▸ EXERCISE BRIEF: In the material, recast every line between the one holding "The width and height of the screenshot is (2520, 1484)." and the one holding "In order to click on Menu", inclusive, as a Markdown table with the columns Row and Material line, dropping blank lines.

▸ INPUT DATA:
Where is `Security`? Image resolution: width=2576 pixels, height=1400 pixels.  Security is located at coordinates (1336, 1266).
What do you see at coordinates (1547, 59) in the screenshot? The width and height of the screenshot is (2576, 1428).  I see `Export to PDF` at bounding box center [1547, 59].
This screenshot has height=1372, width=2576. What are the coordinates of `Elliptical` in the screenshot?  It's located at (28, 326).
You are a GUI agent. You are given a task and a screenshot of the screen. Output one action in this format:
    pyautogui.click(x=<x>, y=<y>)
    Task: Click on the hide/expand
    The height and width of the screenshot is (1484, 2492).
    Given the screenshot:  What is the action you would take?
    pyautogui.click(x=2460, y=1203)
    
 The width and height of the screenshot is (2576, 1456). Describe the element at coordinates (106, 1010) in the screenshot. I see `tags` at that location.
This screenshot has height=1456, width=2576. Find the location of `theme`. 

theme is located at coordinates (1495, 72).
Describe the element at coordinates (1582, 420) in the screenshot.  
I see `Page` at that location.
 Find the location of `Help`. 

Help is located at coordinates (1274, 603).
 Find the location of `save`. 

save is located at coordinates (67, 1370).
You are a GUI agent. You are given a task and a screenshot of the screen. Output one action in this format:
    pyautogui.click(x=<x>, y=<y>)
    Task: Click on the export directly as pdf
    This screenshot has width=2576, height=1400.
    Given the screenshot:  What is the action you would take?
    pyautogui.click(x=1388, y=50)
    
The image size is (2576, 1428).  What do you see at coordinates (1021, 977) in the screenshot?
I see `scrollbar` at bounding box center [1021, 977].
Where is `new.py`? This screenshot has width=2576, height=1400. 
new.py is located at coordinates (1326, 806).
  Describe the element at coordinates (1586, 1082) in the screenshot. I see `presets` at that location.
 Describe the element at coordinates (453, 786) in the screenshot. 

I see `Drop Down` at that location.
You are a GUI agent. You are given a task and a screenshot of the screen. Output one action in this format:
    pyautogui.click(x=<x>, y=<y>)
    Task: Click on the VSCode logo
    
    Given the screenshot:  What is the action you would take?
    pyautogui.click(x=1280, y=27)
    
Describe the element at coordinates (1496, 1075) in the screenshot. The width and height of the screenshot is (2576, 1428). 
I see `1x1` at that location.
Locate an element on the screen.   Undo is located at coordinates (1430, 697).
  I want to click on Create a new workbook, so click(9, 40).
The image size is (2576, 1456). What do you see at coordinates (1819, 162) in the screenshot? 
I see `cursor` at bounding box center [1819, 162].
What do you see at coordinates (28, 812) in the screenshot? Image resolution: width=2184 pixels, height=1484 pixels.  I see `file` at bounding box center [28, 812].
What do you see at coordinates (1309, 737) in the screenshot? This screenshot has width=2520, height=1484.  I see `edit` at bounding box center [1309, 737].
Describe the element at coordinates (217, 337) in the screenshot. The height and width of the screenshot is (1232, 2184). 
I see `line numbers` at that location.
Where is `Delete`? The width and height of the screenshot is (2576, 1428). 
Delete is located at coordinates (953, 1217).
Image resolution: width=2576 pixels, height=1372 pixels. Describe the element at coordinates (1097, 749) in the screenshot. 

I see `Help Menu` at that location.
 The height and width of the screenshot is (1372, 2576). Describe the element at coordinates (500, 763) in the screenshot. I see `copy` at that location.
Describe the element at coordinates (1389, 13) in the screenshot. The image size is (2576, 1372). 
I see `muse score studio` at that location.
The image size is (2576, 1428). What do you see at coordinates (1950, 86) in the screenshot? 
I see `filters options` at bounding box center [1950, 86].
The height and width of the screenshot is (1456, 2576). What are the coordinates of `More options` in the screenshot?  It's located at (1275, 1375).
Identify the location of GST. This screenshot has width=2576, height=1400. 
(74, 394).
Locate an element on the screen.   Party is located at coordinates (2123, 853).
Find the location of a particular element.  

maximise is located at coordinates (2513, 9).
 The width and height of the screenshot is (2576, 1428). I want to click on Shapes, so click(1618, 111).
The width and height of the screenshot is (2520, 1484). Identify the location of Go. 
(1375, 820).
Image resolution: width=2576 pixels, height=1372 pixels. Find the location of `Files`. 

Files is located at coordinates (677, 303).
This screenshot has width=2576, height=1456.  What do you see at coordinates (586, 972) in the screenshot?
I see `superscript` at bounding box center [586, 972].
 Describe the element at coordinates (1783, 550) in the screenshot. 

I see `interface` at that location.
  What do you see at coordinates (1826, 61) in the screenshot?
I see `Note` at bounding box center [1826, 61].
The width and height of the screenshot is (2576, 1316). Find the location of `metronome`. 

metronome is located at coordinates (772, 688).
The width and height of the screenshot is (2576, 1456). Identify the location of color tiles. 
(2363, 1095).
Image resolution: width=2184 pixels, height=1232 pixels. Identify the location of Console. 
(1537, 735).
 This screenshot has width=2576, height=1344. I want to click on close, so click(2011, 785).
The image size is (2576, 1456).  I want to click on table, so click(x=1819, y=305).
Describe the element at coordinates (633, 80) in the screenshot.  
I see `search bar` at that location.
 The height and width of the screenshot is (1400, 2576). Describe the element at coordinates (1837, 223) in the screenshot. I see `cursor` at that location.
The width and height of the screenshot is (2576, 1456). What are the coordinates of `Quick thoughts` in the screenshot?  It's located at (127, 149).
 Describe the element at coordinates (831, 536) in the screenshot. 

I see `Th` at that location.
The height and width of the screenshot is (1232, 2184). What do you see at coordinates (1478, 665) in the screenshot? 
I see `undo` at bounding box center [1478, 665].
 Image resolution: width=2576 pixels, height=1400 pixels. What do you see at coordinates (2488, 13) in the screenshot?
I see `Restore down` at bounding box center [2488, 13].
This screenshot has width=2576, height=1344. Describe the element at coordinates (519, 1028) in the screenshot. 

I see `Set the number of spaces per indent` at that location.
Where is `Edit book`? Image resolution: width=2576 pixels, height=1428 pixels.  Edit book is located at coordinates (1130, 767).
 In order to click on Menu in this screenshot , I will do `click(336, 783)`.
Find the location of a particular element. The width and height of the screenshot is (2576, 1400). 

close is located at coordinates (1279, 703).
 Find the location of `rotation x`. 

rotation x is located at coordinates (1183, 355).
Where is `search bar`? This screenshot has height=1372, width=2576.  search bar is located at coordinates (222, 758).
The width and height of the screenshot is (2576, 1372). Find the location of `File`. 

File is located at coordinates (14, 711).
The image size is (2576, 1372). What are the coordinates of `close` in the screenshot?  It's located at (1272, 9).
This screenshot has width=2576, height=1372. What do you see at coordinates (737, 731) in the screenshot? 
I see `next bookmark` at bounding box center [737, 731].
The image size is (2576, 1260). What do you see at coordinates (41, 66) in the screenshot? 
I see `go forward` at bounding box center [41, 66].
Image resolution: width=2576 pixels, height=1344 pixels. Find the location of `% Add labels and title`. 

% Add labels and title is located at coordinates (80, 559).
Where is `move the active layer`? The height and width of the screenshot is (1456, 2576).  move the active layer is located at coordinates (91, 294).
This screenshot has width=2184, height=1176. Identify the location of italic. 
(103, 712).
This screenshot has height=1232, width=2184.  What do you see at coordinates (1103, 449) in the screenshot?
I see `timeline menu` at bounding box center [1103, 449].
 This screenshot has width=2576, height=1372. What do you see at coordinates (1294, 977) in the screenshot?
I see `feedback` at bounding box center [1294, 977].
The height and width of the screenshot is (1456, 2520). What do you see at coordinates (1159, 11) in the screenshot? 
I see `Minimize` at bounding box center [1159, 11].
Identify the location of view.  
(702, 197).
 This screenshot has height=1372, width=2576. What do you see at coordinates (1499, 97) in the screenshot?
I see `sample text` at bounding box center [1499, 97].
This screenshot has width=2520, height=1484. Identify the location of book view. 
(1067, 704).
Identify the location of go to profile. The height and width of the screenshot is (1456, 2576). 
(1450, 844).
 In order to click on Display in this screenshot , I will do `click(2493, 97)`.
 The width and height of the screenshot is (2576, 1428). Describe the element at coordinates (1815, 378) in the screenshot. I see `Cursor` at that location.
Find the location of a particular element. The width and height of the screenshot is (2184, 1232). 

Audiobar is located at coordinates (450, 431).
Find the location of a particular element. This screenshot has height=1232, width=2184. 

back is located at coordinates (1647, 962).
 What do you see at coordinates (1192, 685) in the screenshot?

▸ OUTPUT FOR THIS TASK:
| Row | Material line |
|---|---|
| 1 | The width and height of the screenshot is (2520, 1484). Identify the location of Go.  |
| 2 | (1375, 820). |
| 3 | Image resolution: width=2576 pixels, height=1372 pixels. Find the location of `Files`.  |
| 4 | Files is located at coordinates (677, 303). |
| 5 | This screenshot has width=2576, height=1456.  What do you see at coordinates (586, 972) in the screenshot? |
| 6 | I see `superscript` at bounding box center [586, 972]. |
| 7 |  Describe the element at coordinates (1783, 550) in the screenshot.  |
| 8 | I see `interface` at that location. |
| 9 |   What do you see at coordinates (1826, 61) in the screenshot? |
| 10 | I see `Note` at bounding box center [1826, 61]. |
| 11 | The width and height of the screenshot is (2576, 1316). Find the location of `metronome`.  |
| 12 | metronome is located at coordinates (772, 688). |
| 13 | The width and height of the screenshot is (2576, 1456). Identify the location of color tiles.  |
| 14 | (2363, 1095). |
| 15 | Image resolution: width=2184 pixels, height=1232 pixels. Identify the location of Console.  |
| 16 | (1537, 735). |
| 17 |  This screenshot has width=2576, height=1344. I want to click on close, so click(2011, 785). |
| 18 | The image size is (2576, 1456).  I want to click on table, so click(x=1819, y=305). |
| 19 | Describe the element at coordinates (633, 80) in the screenshot.   |
| 20 | I see `search bar` at that location. |
| 21 |  The height and width of the screenshot is (1400, 2576). Describe the element at coordinates (1837, 223) in the screenshot. I see `cursor` at that location. |
| 22 | The width and height of the screenshot is (2576, 1456). What are the coordinates of `Quick thoughts` in the screenshot?  It's located at (127, 149). |
| 23 |  Describe the element at coordinates (831, 536) in the screenshot.  |
| 24 | I see `Th` at that location. |
| 25 | The height and width of the screenshot is (1232, 2184). What do you see at coordinates (1478, 665) in the screenshot?  |
| 26 | I see `undo` at bounding box center [1478, 665]. |
| 27 |  Image resolution: width=2576 pixels, height=1400 pixels. What do you see at coordinates (2488, 13) in the screenshot? |
| 28 | I see `Restore down` at bounding box center [2488, 13]. |
| 29 | This screenshot has width=2576, height=1344. Describe the element at coordinates (519, 1028) in the screenshot.  |
| 30 | I see `Set the number of spaces per indent` at that location. |
| 31 | Where is `Edit book`? Image resolution: width=2576 pixels, height=1428 pixels.  Edit book is located at coordinates (1130, 767). |
| 32 |  In order to click on Menu in this screenshot , I will do `click(336, 783)`. |